Eine Innenkamera macht euer Zuhause zum sicheren Ort – auch wenn ihr gerade nicht da seid. Ob Wohnzimmer, Kinderzimmer oder Eingangsbereiche: Moderne WLAN-Kameras mit Nachtsicht und Bewegungsmelder zeigen euch per App in Echtzeit, was zu Hause los ist. Wir zeigen euch, worauf es wirklich ankommt – und welche Modelle sich in der Praxis bewähren.
Bevor ihr eine Innenkamera kauft, lohnt es sich, ein paar Grundfragen zu klären – das spart Zeit, Geld und spätere Frustration.
Die meisten modernen Innenkameras laufen über WLAN und sind damit kabellos flexibel platzierbar. Es gibt aber auch Modelle mit LAN-Anschluss oder lokalem Speicher per SD-Karte, die komplett ohne Internetverbindung funktionieren – ideal, wenn ihr auf Cloud-Dienste verzichten möchtet.
Infrarot-Nachtsicht arbeitet auch bei totaler Dunkelheit – sie erzeugt ein unsichtbares Licht, das die Kamera aufzeichnet. Das Bild ist dabei schwarz-weiß. Kameras mit Farb-Nachtsicht hingegen brauchen etwas Restlicht, liefern dafür aber deutlich aussagekräftigere Aufnahmen.
Gute Innenkameras erlauben es, Erkennungszonen in der App individuell festzulegen. So könnt ihr bestimmte Bereiche – wie ein Fenster mit Lichteinfall oder den Lieblingsplatz eurer Katze – einfach ausschließen. Modelle mit KI-Erkennung unterscheiden zudem zwischen Personen, Tieren und anderen Bewegungen.

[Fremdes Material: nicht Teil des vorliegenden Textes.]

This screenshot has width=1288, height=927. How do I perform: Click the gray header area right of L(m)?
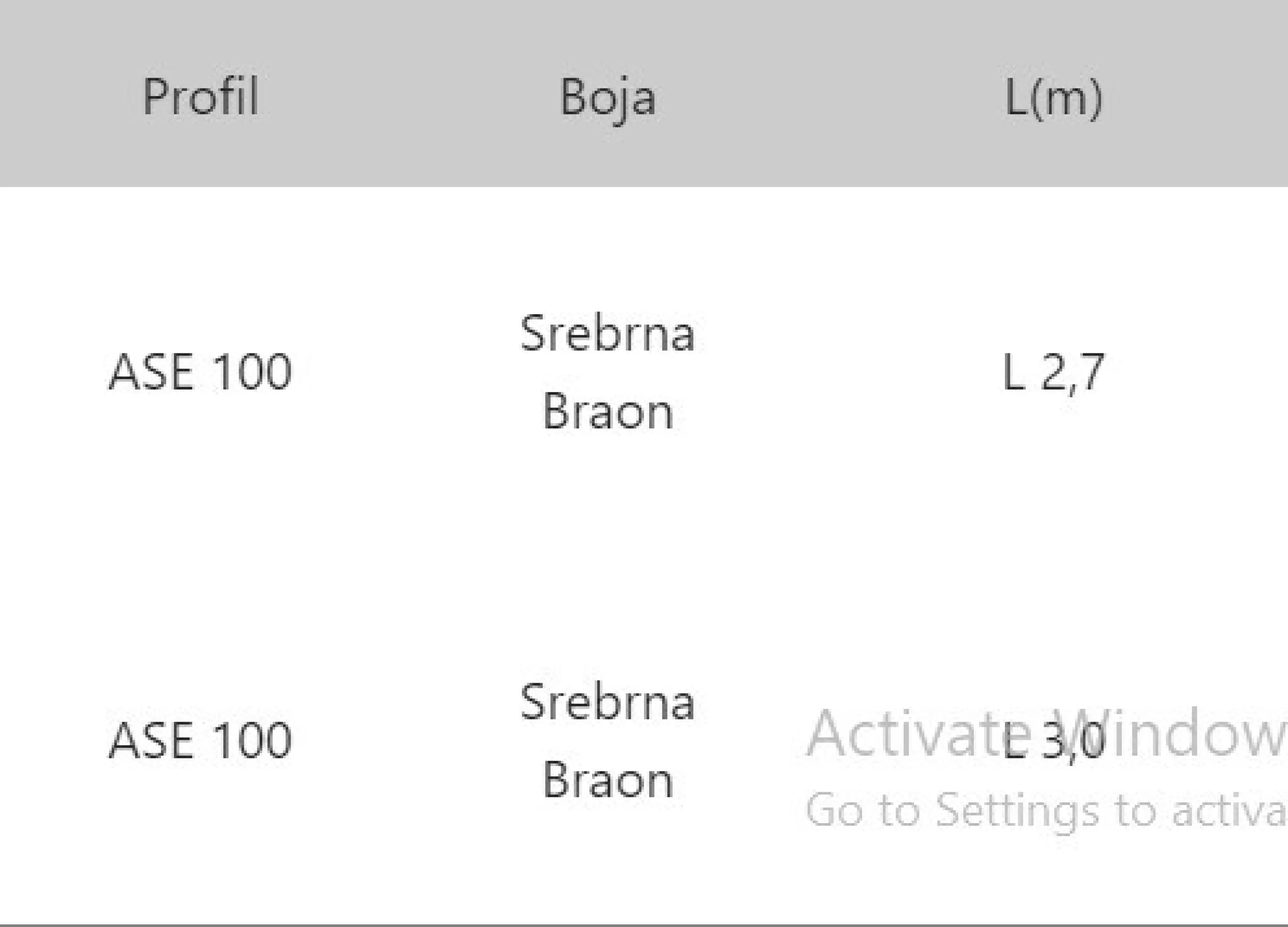click(x=1198, y=94)
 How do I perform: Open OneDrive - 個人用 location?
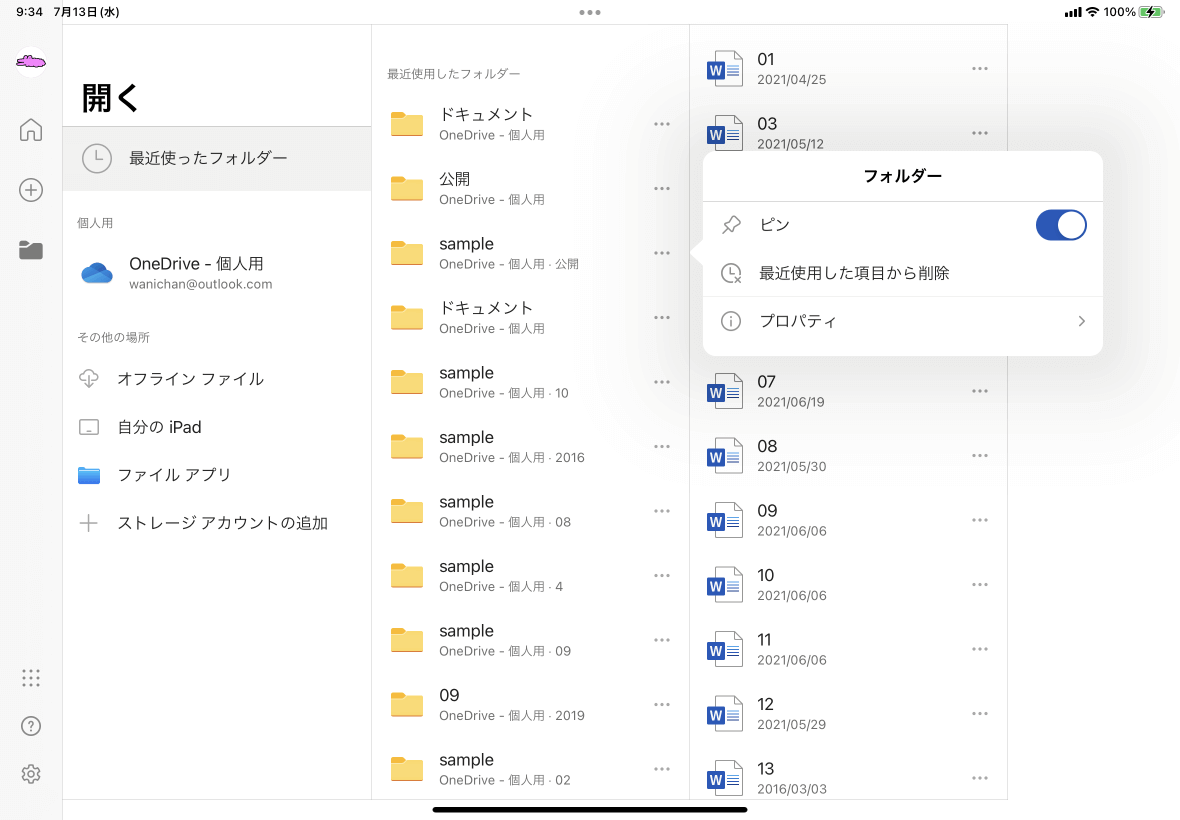pyautogui.click(x=196, y=272)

In eurer eigenen Wohnung dürft ihr Innenkameras grundsätzlich betreiben – solange ihr niemand anderen filmt, der sein Einverständnis nicht gegeben hat. Mitbewohner, Pflegepersonal oder Besucher müssen informiert werden. Kameras, die in öffentlich zugängliche Bereiche oder Nachbargrundstücke schauen, sind rechtlich problematisch.